こうした中、今、世界的な流れにもなりつつあるのが、新型コロナの経済的ダメージからの「グリーン・リカバリー」あるいは「持続可能な復興」などと呼ばれる考え方です。
国連のグテーレス事務総長は4月のアース・デーに「新型コロナからの経済復興は環境や気候変動に配慮した新しい雇用やビジネスを生み、持続可能な成長につながるものであるべきだ」と訴えています。
ビジネス界も声を挙げています。先月、世界の大企業155社のCEOが連名で「人間が健康であるには地球が健康でなければならない」として、各国政府にCO2の実質排出ゼロにつながるような「グリーン・リカバリー」による復興政策を求める声明を出しました。

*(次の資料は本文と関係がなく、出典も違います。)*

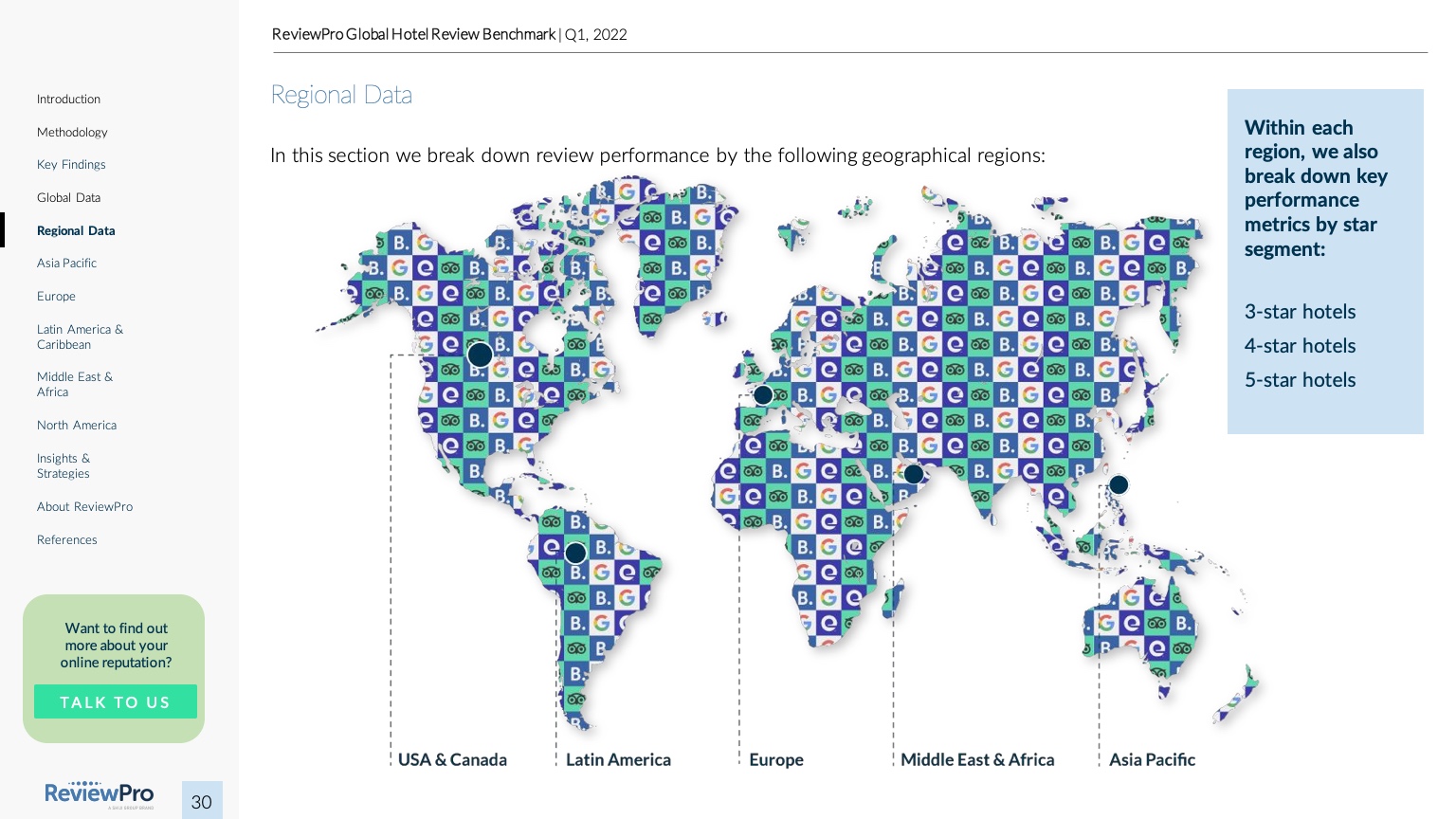This screenshot has height=819, width=1456.
Task: Click the USA & Canada map marker dot
Action: [x=481, y=355]
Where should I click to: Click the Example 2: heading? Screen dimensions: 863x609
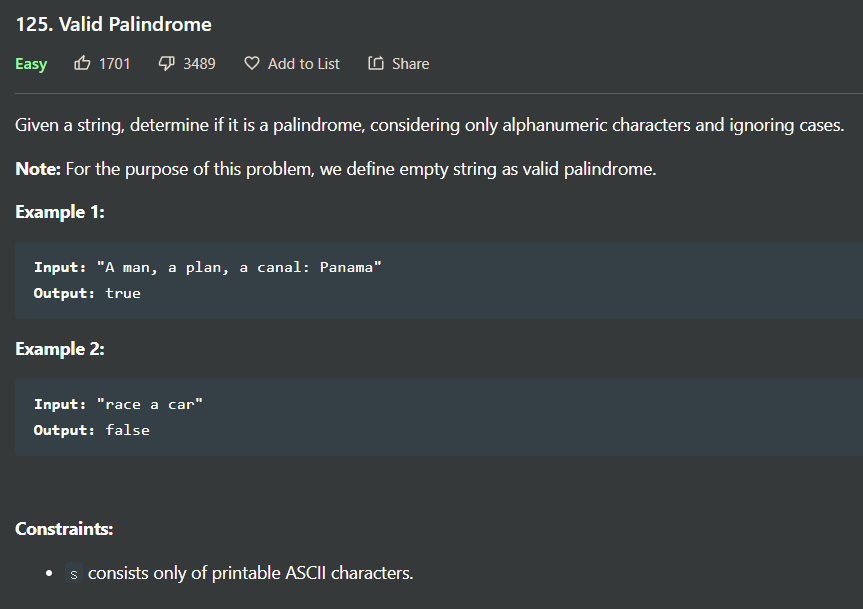coord(60,349)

こうした声に応えるように、EU欧州委員会は先週27日、「次世代のEU」と名付けた新型コロナからの復興基金の案を打ち出しました。総額7500億ユーロ、およそ90兆円に上るこの基金は単なる経済対策ではなく、「グリーン」つまり環境と「デジタル」に集中的に資金を投入します。
個別の政策では、例えばフランスでは大手航空会社を政府が支援する条件として、大規模な脱炭素化を求めています。欧州以外でも、カナダはコロナ対策で政府が大企業を支援する際に、気候変動が事業に及ぼすリスクや対策への取り組みについて情報開示を求める方針です。韓国でもムン大統領が、経済対策に、環境関連産業で新たな雇用を生み出す「グリーン・ニューディール」を盛り込むと表明しています。
かつて無い規模の経済対策が打ち出される今だからこそ、それを将来に渡り持続可能な社会につなげる起爆剤とする狙いが読み取れます。
では日本は「ウィズコロナ」の時代に、どんな社会をめざすのでしょうか?
新型コロナ対策で広まったテレワークやオンライン診療など、いわゆるデジタル化を新たなビジネスにつなげようという動きは見られます。しかし、持続可能な社会へ向けての大きなビジョンは未だ描かれていないように思います。
だとすれば、例えばテレワークであれば単に都会の自宅で行うための支援ではなく、大都市集中の人口構造を地方に分散させ地域活性化につなげるような枠組みを強化することも一案ではないでしょうか。また、現在都市部を中心に普及が進むオンライン診療を、地域医療を支えるため重点的に後押しすることも考えられます。大都市圏の密集と、人口減少が進む地方のぜい弱な医療体制は、どちらも感染症に対する大きなリスクだからです。
防災面では今、新型コロナ対策で三密を避けるため、従来より多くの避難所を確保し人を分散させる方針を国が示していますが、これも一時的な避難所の改善に終わらせず、災害に強い地域分散型の社会に向けた、対策強化のきっかけにできないでしょうか。
これらはあくまで一例ですが、人の集中を避ける感染症対策と、環境問題、防災などを 統合的に考えることで、社会的な弱者も取り残さず、新たな雇用や産業を創出していく機会にできるかもしれません。
百年に一度とも言われるパンデミックで、深刻な被害を受けている今だからこそ、広く 知恵を出し合い、百年後にもつながる持続可能な復興を考えるべきではないでしょうか。